**AÇÕES A REALIZAR:**
**1.** No texto sobre a exploração de petróleo e gás no Amazonas, em que ano foi descoberto gás no poço 1-RUT-1-AM?
**2.** Por favor, retome o texto sobre a exploração de petróleo e gás no Amazonas logo após a última frase apresentada.

**TRECHO PARA ANÁLISE:**
....

Introdução
O Estado do Amazonas sempre despertou interesse, tanto nacional quanto internacional, devido à sua riqueza em recursos naturais, que incluem biodiversidade, ecossistemas e recursos hídricos, engajando uma pluralidade de atores sociais, operando no estado, em distintas escalas geográficas (Nogueira, R. J. B.; Neto, T. O., 2021, p. 357).
No que se refere à exploração e produção de hidrocarbonetos, o Serviço Geológico e Mineralógico do Brasil (SGMB) iniciou as atividades de pesquisa na região em 1917. Segundo Paiva (1955), as primeiras investidas no Amazonas começaram em 1925, nas proximidades de Itaituba. Apesar dos desafios logísticos substanciais associados à implantação de grandes indústrias na região devido à necessidade de preservação florestal, os primeiros indícios de gás e petróleo foram descobertos nas cidades de Nova Olinda, Matuás e Autés nesse mesmo período. No entanto, foi com a criação da Petrobras, em 1953, que houve uma intensificação dos estudos na região. As atividades comandadas pela estatal podem ser divididas em três grandes marcos: (i) de 1953 a 1967, com a perfuração de 53 poços estratigráficos e 58 poços pioneiros; (ii) de 1971 a 1990, com investimentos em levantamentos sísmicos; e (iii) a partir de 1999, com a descoberta de gás no poço 1-RUT-1-AM.
Gráfico 1 – Quantidade de poços perfurados na bacia sedimentar do Amazonas e do Solimões por ano
Fonte: elaboração própria a partir da consolidação dos dados de poços fornecidos pela Agência Nacional de Petróleo, Gás Natural e Biocombustíveis (ANP).

....

**DADOS COLETADOS:**
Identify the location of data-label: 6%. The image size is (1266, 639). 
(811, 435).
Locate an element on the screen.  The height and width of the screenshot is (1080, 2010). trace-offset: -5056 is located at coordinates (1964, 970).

....

**RESPOSTAS FORNECIDAS:**
**1.** Em 1999.

**2.**
A partir de 1999, a região testemunhou uma intensa busca por hidrocarbonetos, respondendo por mais de 15% das perfurações em território brasileiro. Graças a esses esforços significativos, empreendidos primordialmente pela Petrobras, ocorreu, em 1986, a descoberta da maior reserva provada de petróleo e gás natural em terra do país, denominada Província Petrolífera de Urucu, localizada no município de Coari, a cerca de 650 km de Manaus, na bacia sedimentar do Solimões. Esta descoberta comercial revelou-se um marco crucial, impulsionando a prospecção de novos poços que, por sua vez, culminaram na identificação de novos campos na região.
Neste ímpeto, em 1999, após intensificação dos esforços exploratórios, a estatal descobre então o campo de Azulão, localizado na bacia sedimentar o Amazonas. Apesar da considerável quantidade de gás in place isto é, estimativa da quantidade total de gás presente na rocha reservatório – já conhecida à época – a Petrobras nunca chegou a produzir efetivamente neste ativo. Isso se deveu, não apenas as dificuldades operacionais e logísticas para o escoamento de hidrocarboneto, mas também o redirecionamento dos investimentos da estatal para os campos offshore.
Frente ao exposto, torna-se evidente que a região do Estado do Amazonas possui um potencial exploratório de hidrocarbonetos significativo. Ainda que o desafio logístico para monetizar, sobretudo o gás natural, seja considerável, é crucial implementar políticas públicas que fomentem o desenvolvimento sustentável dessa região.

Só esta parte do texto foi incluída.